Starring Max Minghella, Sophia Myles, Joel Moore, Jim Broadbent, Matt Keeslar, John Malkovich, Ethan Suplee, et al
Rated R, 102 minutes
Jerome (Minghella) has always aspired to be an artist. His idol is Picasso. Now he’s finally in college to pursue his dream. Jerome absorbs the culture at the direct of two new acquaintances – his would-be film director roommate Vince (Suplee) and fellow classmate Bardo (Moore). Bardo gives him the rundown on how to score art school pussy, as well as an introduction to a washed-up artist living in the slums (Broadbent). This artist makes it clear Jerome should work on some other skills besides artistry in order to make it.

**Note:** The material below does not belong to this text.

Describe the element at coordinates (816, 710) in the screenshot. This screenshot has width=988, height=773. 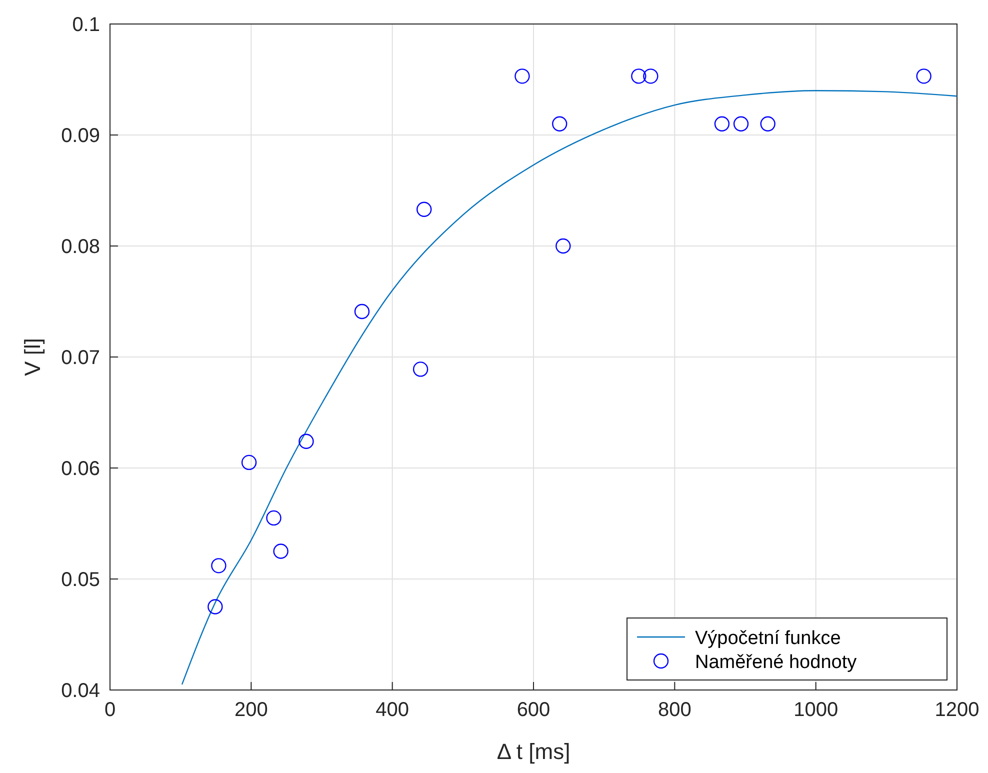
I see `x-tick-label: 1000` at that location.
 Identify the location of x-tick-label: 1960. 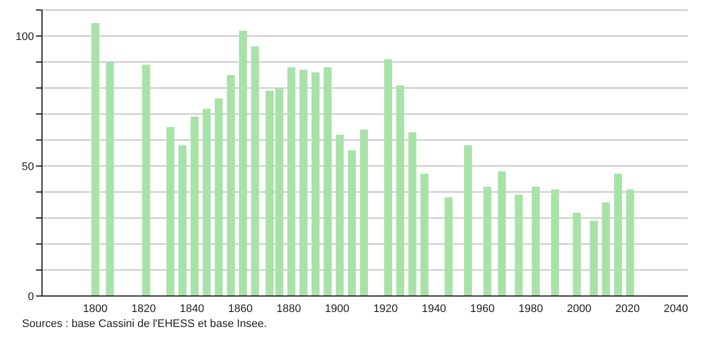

In his quest for some easy poon, Jerome becomes taken with a model for his class (Myles) who becomes taken with Jerome’s rendition of her. However, a new charge with a...”unique” style named Jonah (Keeslar) threatens to take his momentum in more ways than one.
You wouldn’t perhaps guess from my summary that this was a funny movie, but it really was. I laughed at loud as the quirkiness of campus continued to unfold. As things get dire for our main character, the movie takes a distinct turn in tone, but it’s not entirely unwelcome. Things get a bit vague and loose with the storytelling at that point, but it didn’t sap away the good will from the first 80% of the film.
The cast was great. Producer John Malkovich plays Jerome’s teacher, and Steve Buscemi appears as the owner of a restaurant and gallery near the school. Vince’s quest to make a movie, as well as Nick Swardson playing Jerome’s ambiguous roommate, make for nice sidebars while the main story progresses. The humor about art and college (and sometimes those two subjects together) is spot-on and you should laugh if you have passing familiarity with either.